**Data provided:**
-- Opening Marker --

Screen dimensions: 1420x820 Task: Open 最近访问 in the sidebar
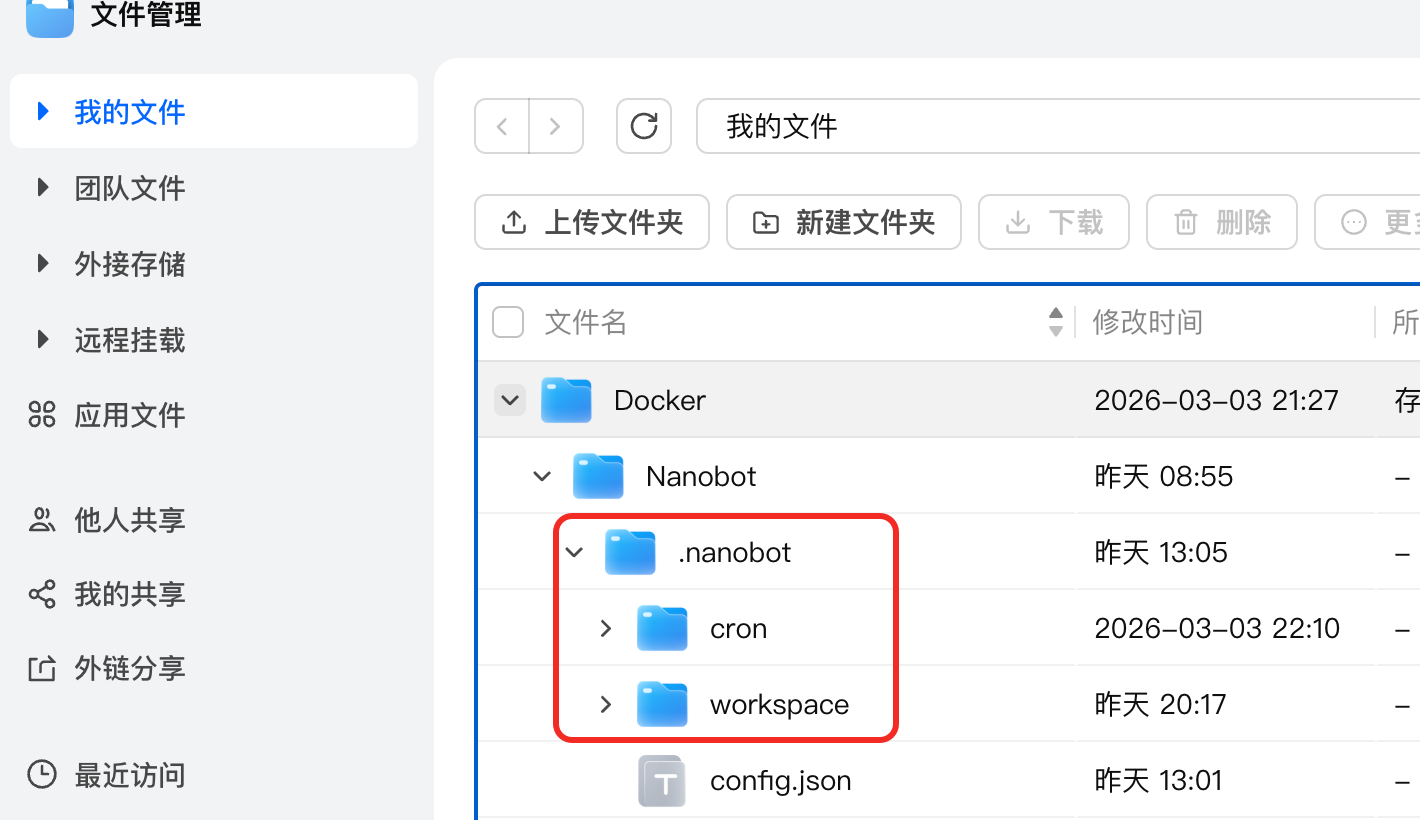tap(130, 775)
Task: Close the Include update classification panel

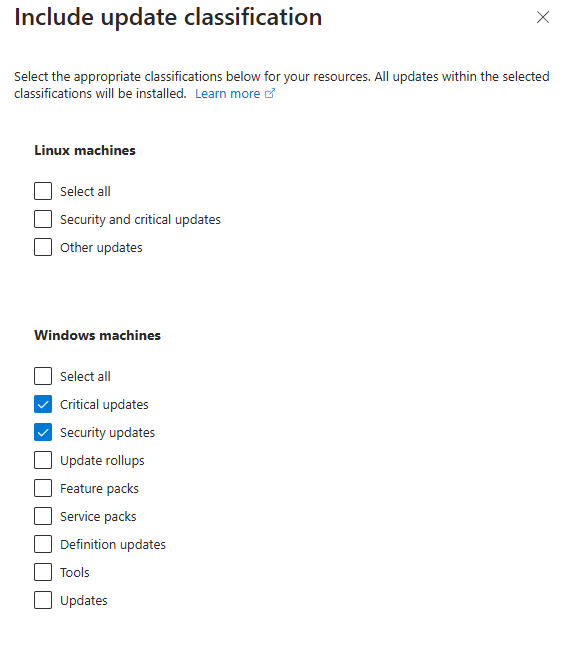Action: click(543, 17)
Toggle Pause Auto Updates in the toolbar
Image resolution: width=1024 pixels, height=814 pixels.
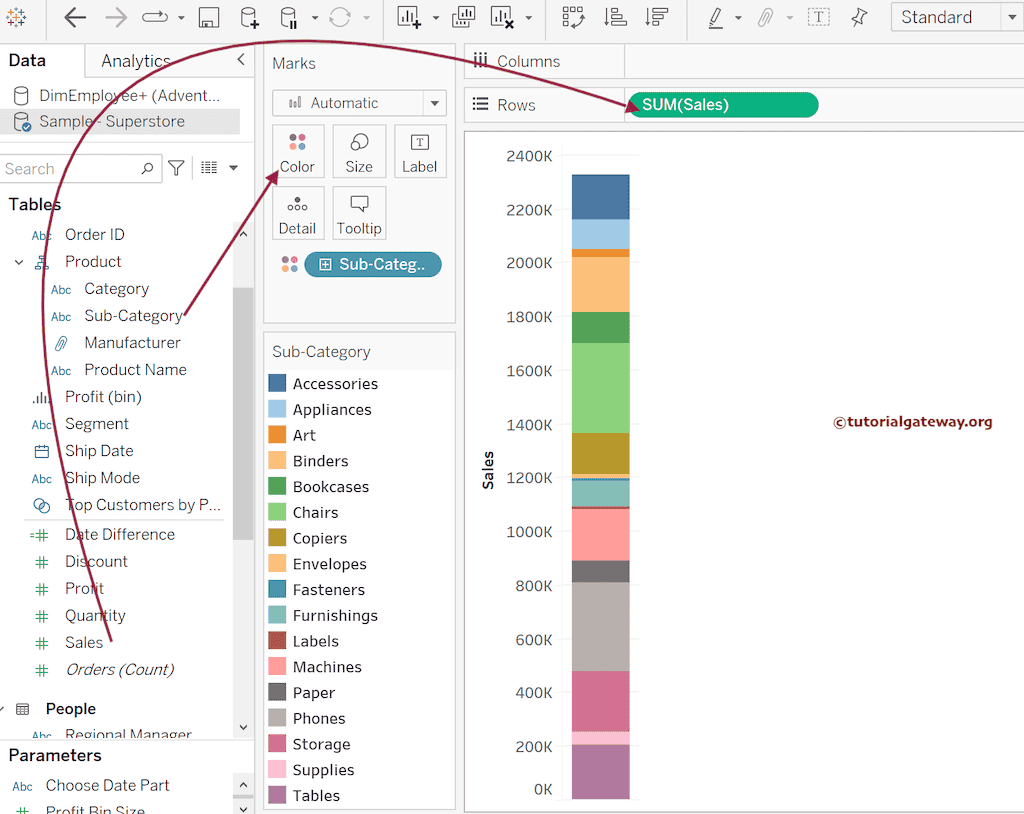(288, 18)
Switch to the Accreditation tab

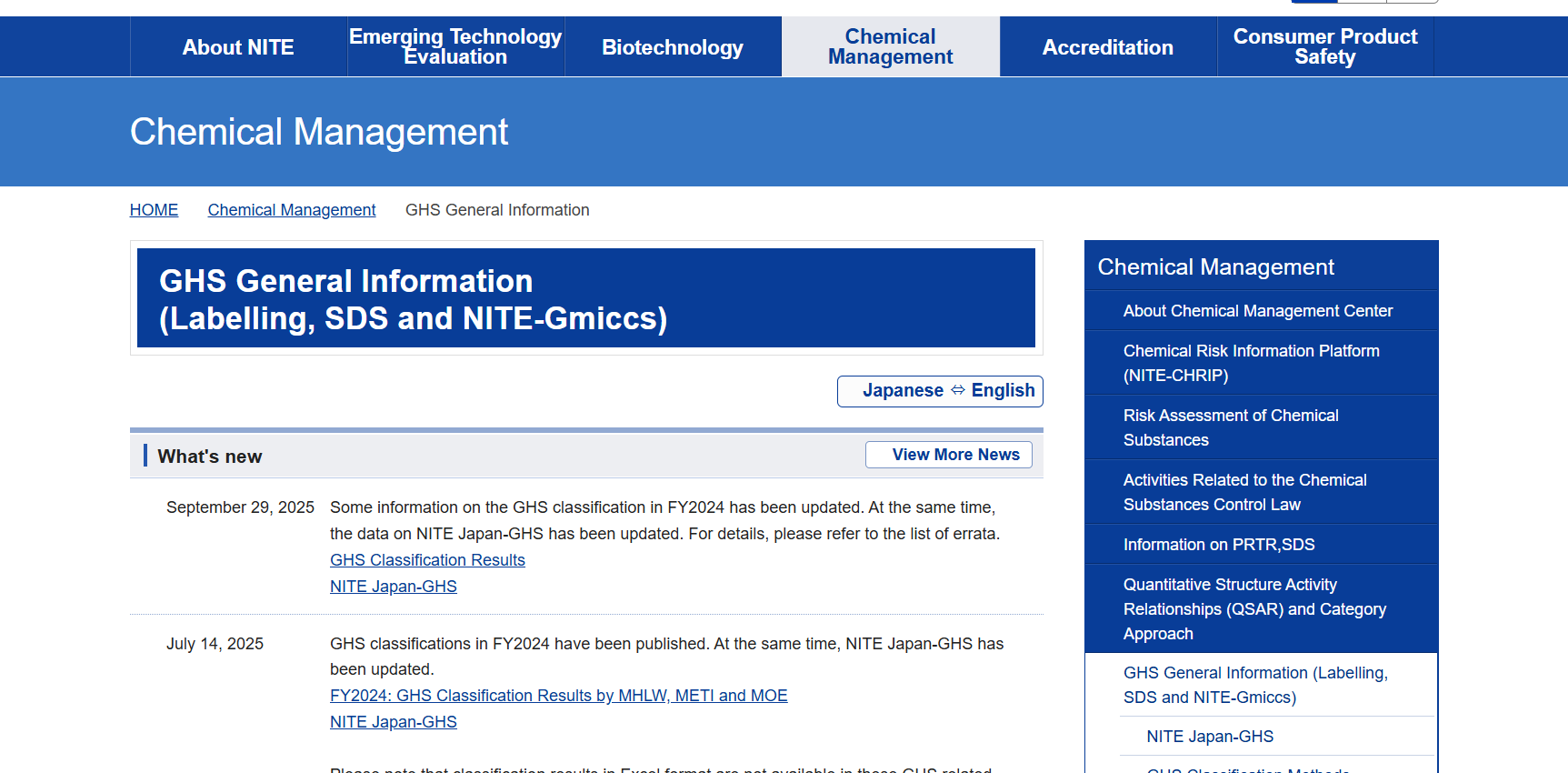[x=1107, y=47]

-- Closing Marker --

**What is expected:** Verbatim output, no pictures: the line holding "Task: Close the" and all lines after it through the last line of the material, with nothing else.

**Output:**
Task: Close the Include update classification panel

Action: click(543, 17)
Toggle Pause Auto Updates in the toolbar
Image resolution: width=1024 pixels, height=814 pixels.
(288, 18)
Switch to the Accreditation tab

[x=1107, y=47]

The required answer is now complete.